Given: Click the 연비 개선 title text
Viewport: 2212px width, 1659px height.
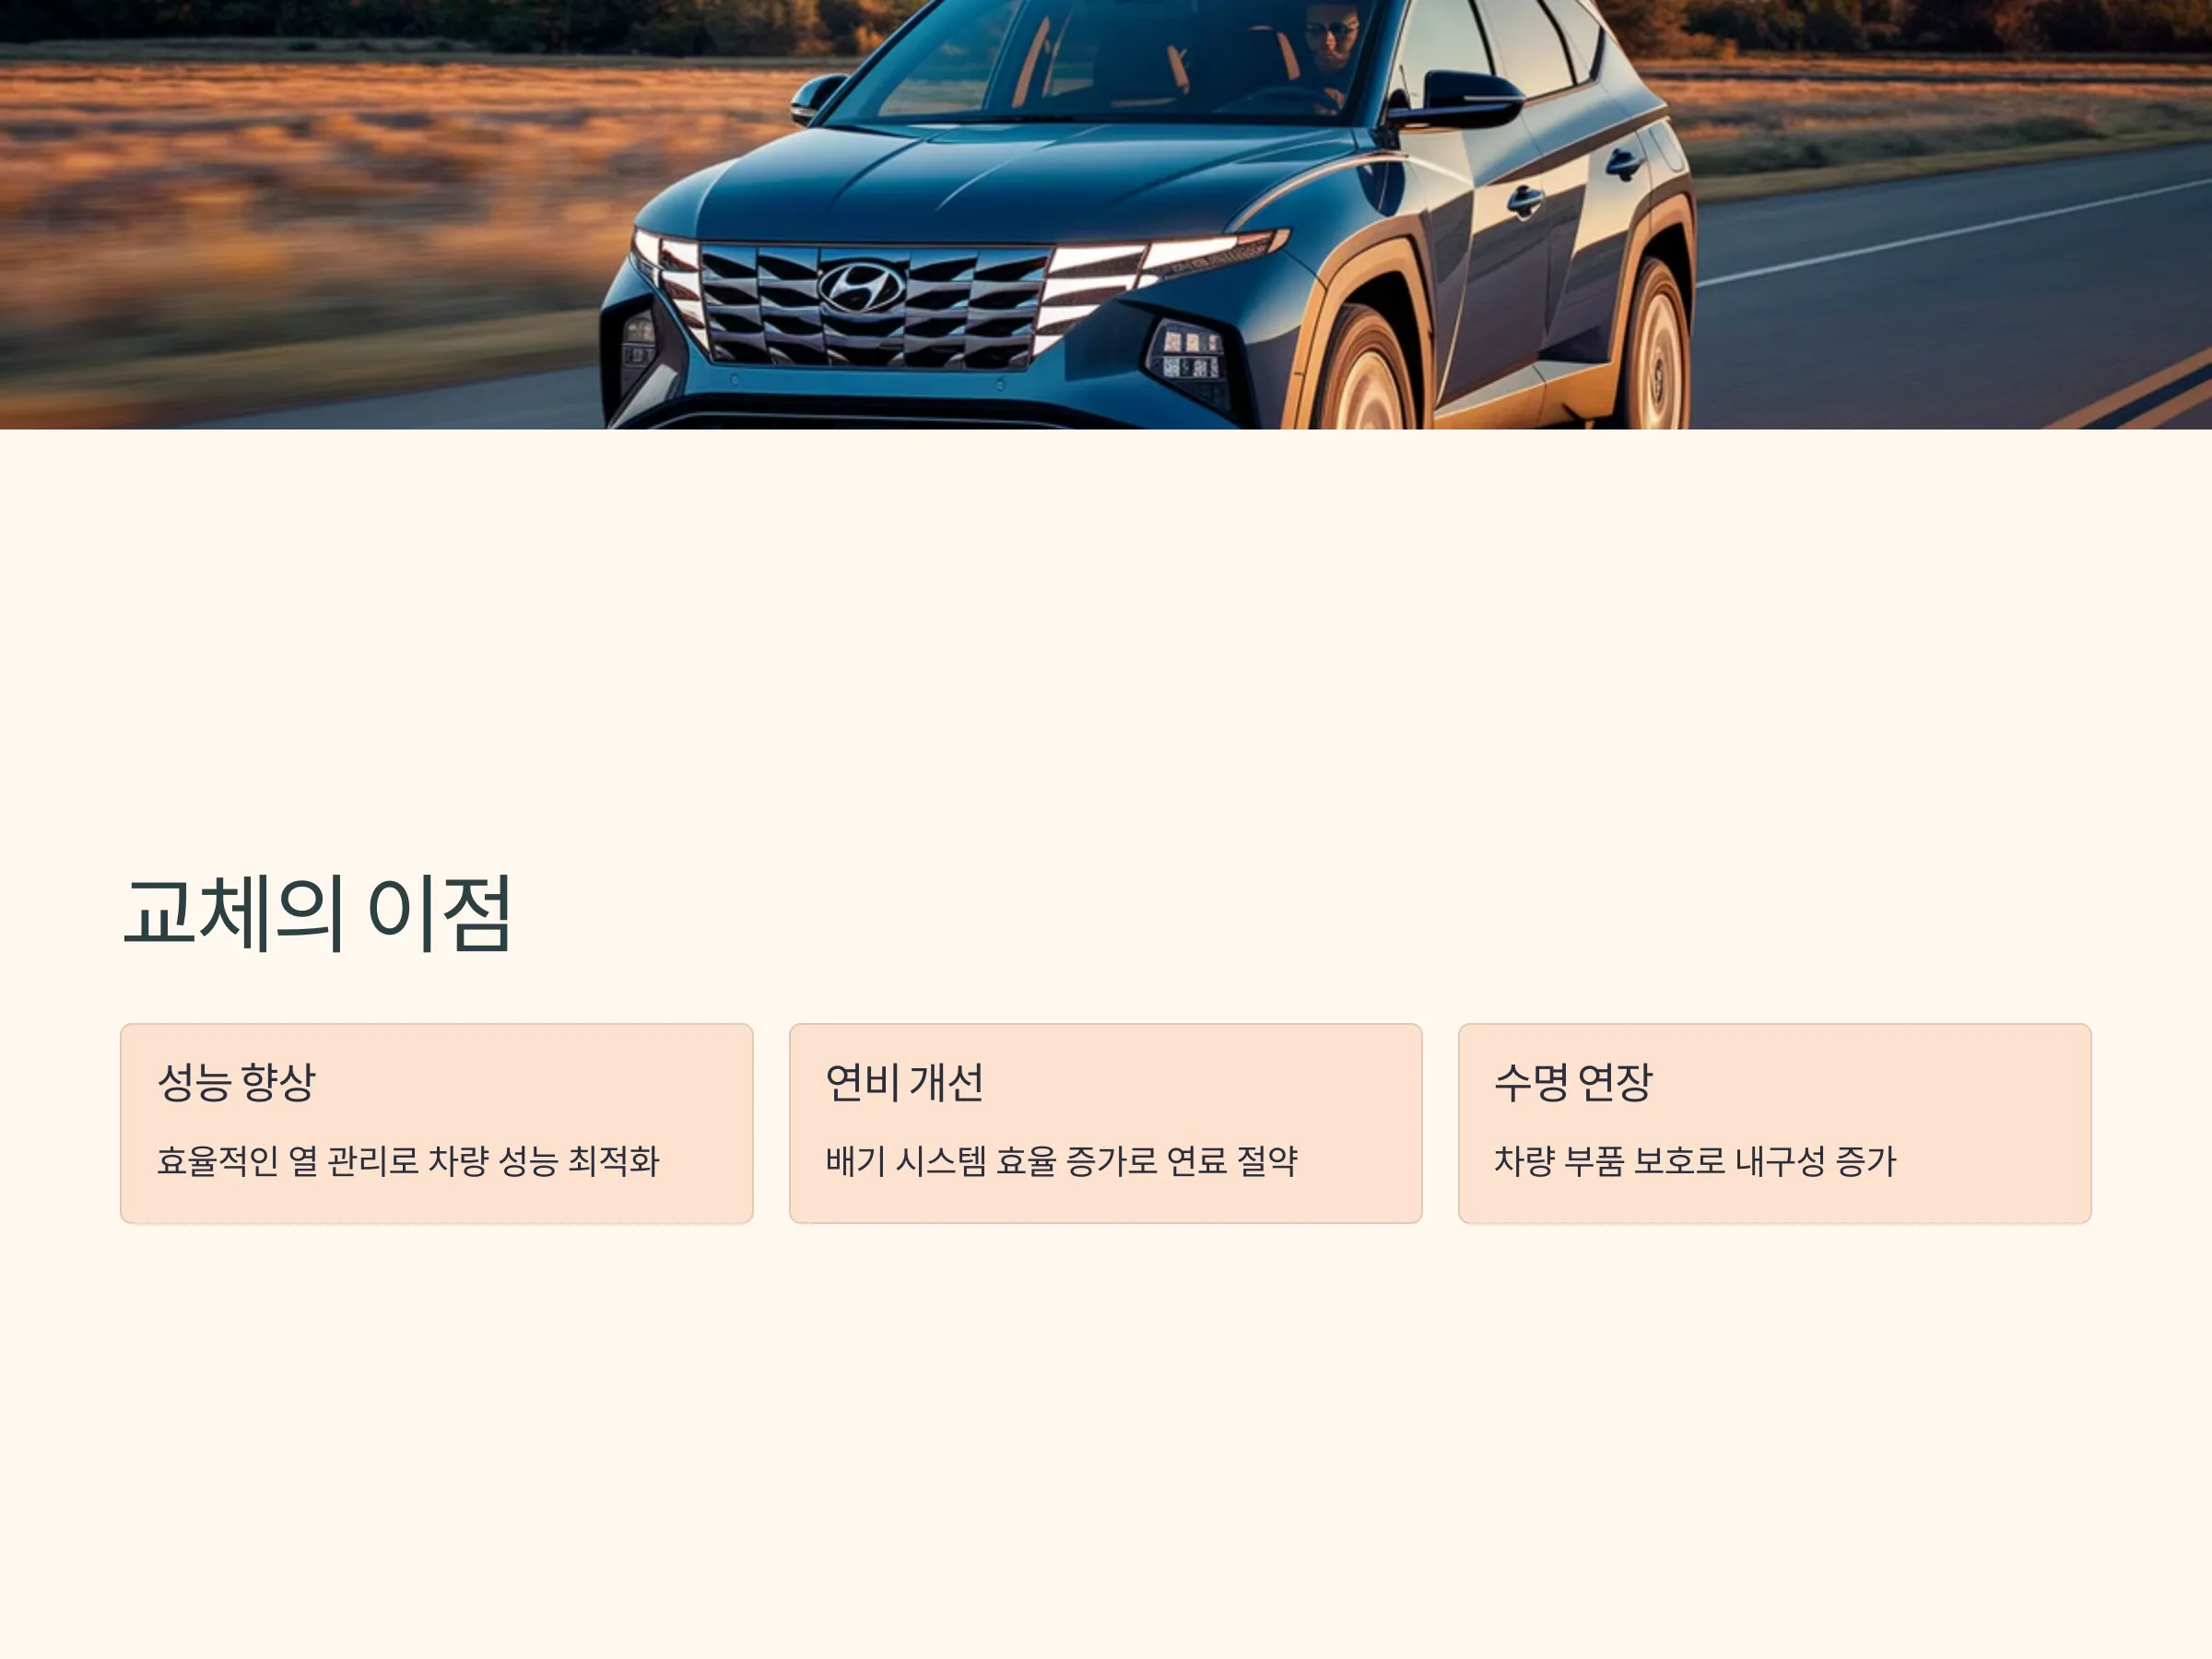Looking at the screenshot, I should (904, 1082).
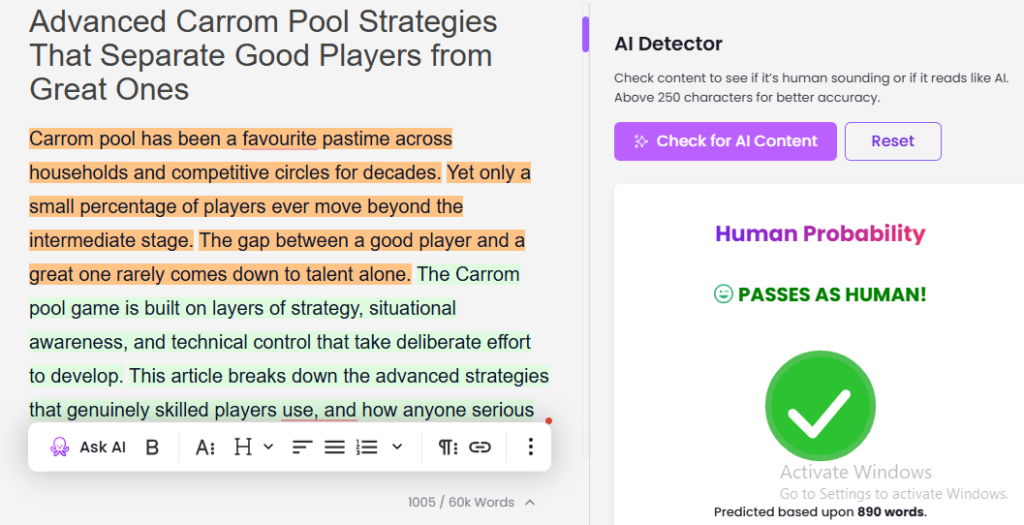Expand the word count chevron

point(530,502)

▬▬▬▬▬▬

Exercise objective: Each record must appear again exactly as written above, without its pictures.

Answer area:
Given: Click the 연비 개선 title text
Viewport: 2212px width, 1659px height.
Looking at the screenshot, I should (904, 1082).
Expand the word count chevron

point(530,502)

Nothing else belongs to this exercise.